Top of Selected excerpt
One chilling patient story involves a kid who was totally cured of his epilepsy after starting CBD and stopping medically approved drug “valproate acid” at Children’s Hospital of San Diego. 
“After valproate levels were lowered, the parents reported that their son had become seizure-free over about 4 months. Another EEG verified that the boy “was completely normal — honestly to our surprise,” said Dr Gold.

Although resolution of seizures and normalization of EEG have been reported before in Doose syndrome, and this can happen spontaneously or as a result of medication change, “it was very interesting that it happened shortly after the CBD was used, and then the valproate acid was normalized,” noted Dr. Gold.”
 
Overall pot’s adverse effects pale in comparison to the side effects of the standard regimen of heavy anti-psychotics and anti-seizure medications given to children with epilepsy. Those drugs regularly turn kids into zombies incapable of any brain development whatsoever.

Cannabis is not a silver bullet. But it’s being critiqued as if it should be one, instead of relative to existing FDA-approved medications.

A non-toxic plant that can help anywhere from a third to 40 percent of kids with untreatable seizures sounds pretty great to us, especially compared to something like depakote. (Common side effects of depakote include: blood in the urine or stools, crying, delusions, dementia, depersonalization, paranoia, unusual bleeding or bruising and vomiting).
Bottom of Selected excerpt
Top of Entries provided
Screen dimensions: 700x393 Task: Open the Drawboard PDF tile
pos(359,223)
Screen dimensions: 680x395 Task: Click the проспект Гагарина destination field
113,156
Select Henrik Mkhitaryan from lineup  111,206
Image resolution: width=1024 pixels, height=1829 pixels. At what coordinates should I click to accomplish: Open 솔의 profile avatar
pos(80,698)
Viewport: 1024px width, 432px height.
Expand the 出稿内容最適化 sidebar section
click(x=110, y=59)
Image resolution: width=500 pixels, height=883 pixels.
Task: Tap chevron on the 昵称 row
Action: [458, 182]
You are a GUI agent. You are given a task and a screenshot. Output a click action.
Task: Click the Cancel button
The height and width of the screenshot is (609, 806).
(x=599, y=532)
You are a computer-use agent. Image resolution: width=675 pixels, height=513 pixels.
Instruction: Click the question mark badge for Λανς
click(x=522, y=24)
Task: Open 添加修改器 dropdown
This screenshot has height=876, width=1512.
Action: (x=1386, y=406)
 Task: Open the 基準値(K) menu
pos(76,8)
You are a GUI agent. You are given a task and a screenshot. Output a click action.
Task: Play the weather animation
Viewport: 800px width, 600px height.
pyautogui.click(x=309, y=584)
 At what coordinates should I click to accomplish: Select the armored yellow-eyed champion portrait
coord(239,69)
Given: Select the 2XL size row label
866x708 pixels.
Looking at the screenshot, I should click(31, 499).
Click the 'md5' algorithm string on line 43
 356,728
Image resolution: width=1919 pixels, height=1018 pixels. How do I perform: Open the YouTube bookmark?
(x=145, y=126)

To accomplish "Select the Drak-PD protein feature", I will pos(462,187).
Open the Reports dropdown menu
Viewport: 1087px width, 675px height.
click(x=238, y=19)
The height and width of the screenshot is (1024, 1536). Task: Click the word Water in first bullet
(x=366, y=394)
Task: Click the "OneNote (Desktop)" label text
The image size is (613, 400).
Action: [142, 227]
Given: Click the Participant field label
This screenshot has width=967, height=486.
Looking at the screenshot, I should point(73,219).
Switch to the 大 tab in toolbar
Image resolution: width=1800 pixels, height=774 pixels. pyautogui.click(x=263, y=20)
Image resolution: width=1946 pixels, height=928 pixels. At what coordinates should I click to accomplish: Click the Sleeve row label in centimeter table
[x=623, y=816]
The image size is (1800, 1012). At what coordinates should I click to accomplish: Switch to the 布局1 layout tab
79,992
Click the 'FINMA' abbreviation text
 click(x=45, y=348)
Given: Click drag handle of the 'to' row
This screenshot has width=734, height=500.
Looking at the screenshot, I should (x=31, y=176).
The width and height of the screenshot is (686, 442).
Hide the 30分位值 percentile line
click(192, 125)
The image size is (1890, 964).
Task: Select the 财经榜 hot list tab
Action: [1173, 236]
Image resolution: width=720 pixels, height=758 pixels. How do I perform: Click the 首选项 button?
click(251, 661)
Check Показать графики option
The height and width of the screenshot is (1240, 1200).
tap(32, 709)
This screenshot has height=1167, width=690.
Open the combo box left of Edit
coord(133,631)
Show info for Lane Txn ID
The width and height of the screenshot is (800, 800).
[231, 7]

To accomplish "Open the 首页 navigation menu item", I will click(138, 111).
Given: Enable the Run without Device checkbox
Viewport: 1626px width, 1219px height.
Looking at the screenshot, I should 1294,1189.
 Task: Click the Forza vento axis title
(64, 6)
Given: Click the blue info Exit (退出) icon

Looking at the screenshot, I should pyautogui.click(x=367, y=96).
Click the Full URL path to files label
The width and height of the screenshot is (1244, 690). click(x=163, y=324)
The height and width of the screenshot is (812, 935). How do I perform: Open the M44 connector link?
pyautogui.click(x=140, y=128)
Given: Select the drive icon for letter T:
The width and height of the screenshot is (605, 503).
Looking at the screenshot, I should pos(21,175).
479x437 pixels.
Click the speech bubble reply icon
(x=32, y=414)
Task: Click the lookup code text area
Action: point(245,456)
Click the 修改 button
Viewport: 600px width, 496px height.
Bottom of Entries provided
Task goal: In the excerpt about cannabis for childhood epilepsy, at which hospital was the boy treated? The data comes from a separate source and has no link to the text.

Reply to the task: Children's Hospital of San Diego